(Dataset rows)
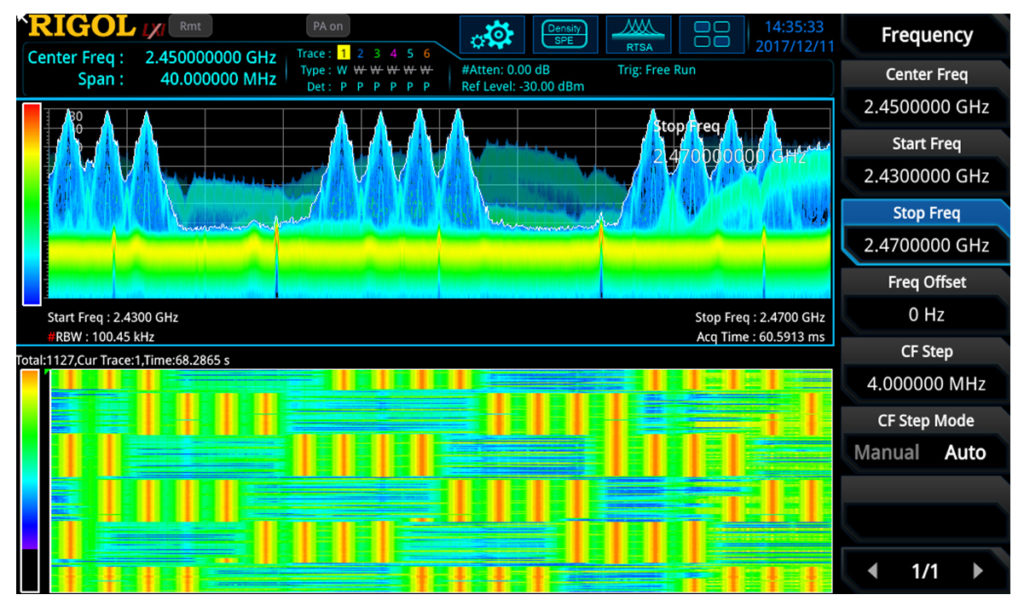The height and width of the screenshot is (606, 1024).
Task: Expand next softkey page with right arrow
Action: (x=977, y=570)
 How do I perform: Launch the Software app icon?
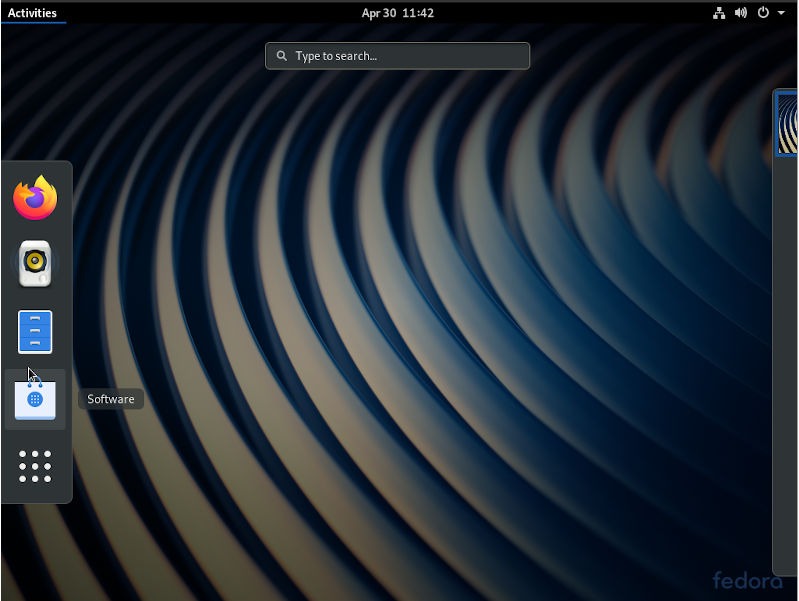(x=35, y=399)
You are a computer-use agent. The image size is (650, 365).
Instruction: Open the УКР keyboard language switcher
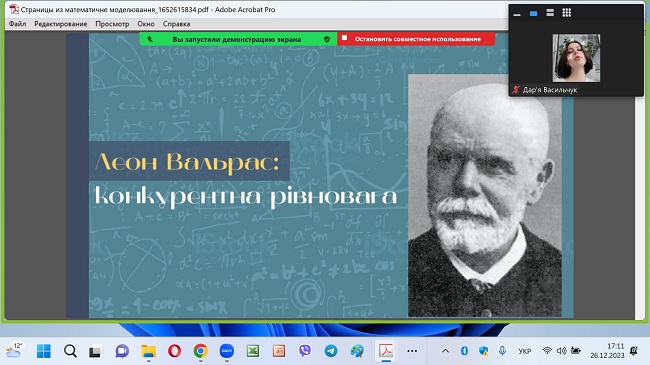pyautogui.click(x=525, y=351)
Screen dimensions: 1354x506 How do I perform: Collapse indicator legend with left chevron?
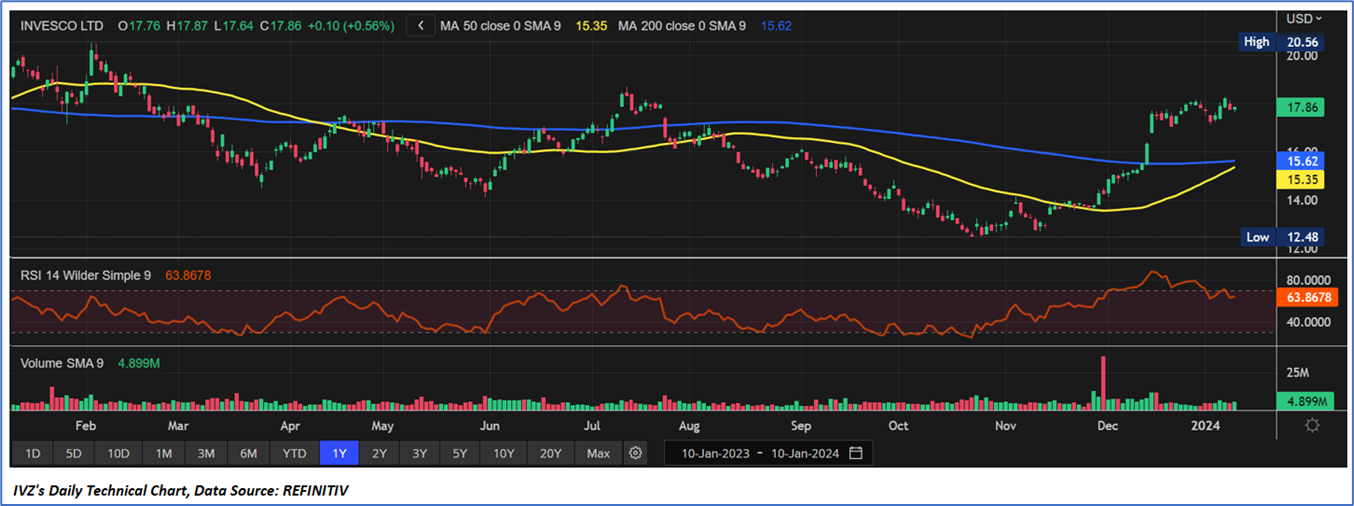[421, 25]
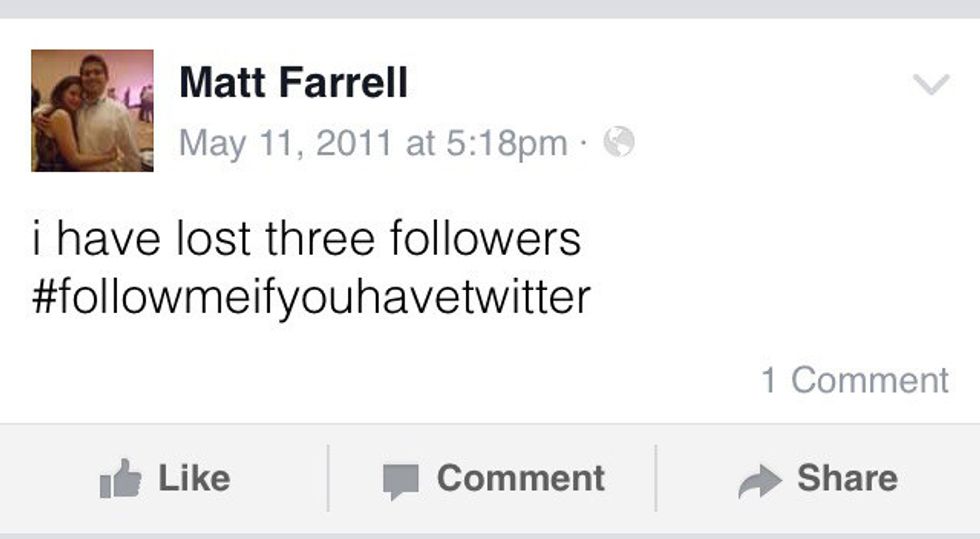Click the globe public-audience icon

tap(620, 144)
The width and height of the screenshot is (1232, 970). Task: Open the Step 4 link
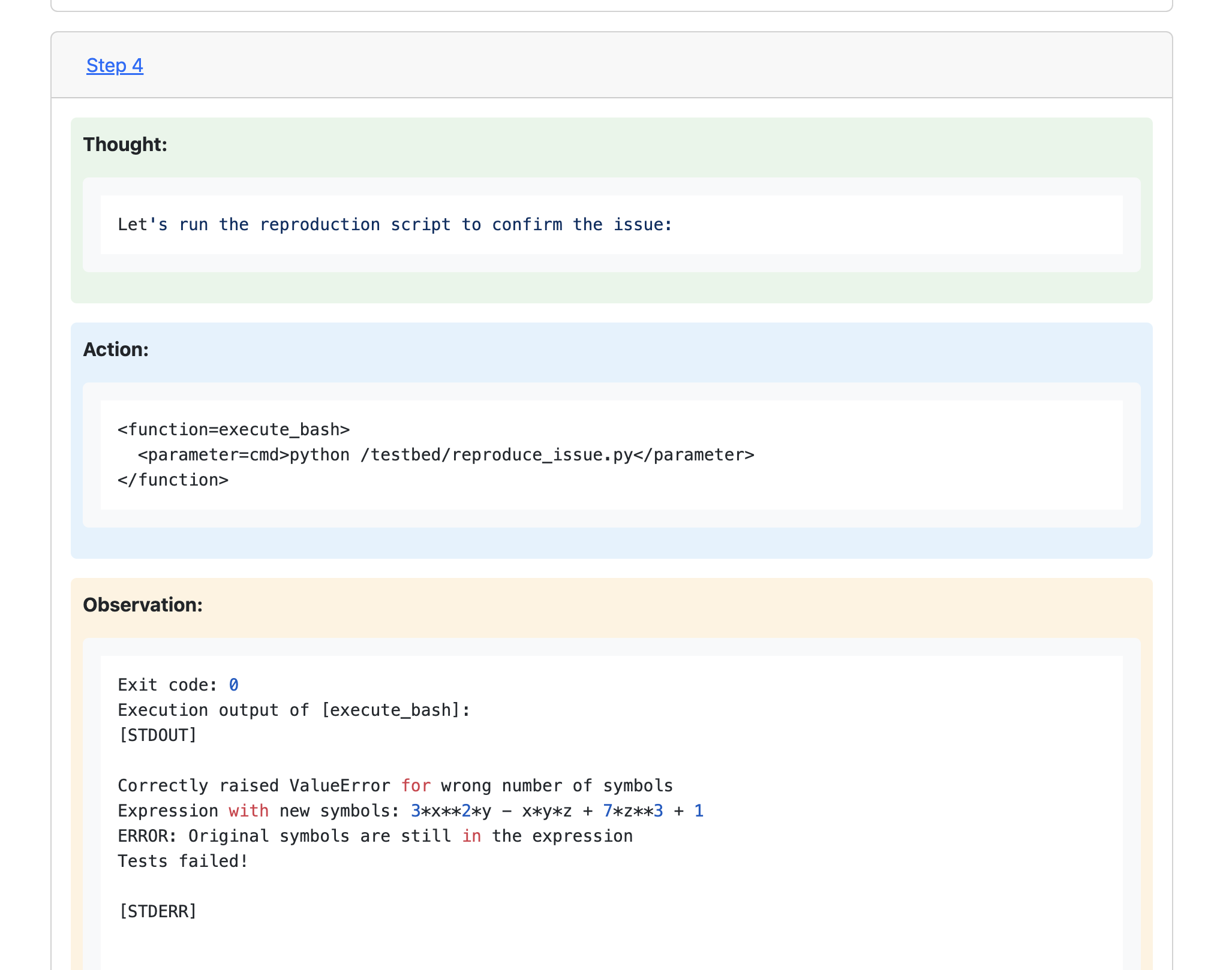[115, 65]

▶ [Required task] Copy every row above word for word, but leave out the pictures.

▶ [Task response]
The height and width of the screenshot is (606, 1024).
Task: Expand next softkey page with right arrow
Action: (x=977, y=570)
 How do I perform: Launch the Software app icon?
(x=35, y=399)
You are a computer-use agent. The image size is (650, 365).
Instruction: Open the УКР keyboard language switcher
pyautogui.click(x=525, y=351)
Screen dimensions: 1354x506 How do I perform: Collapse indicator legend with left chevron?
[421, 25]
Click the globe public-audience icon

tap(620, 144)
The width and height of the screenshot is (1232, 970). Task: Open the Step 4 link
[115, 65]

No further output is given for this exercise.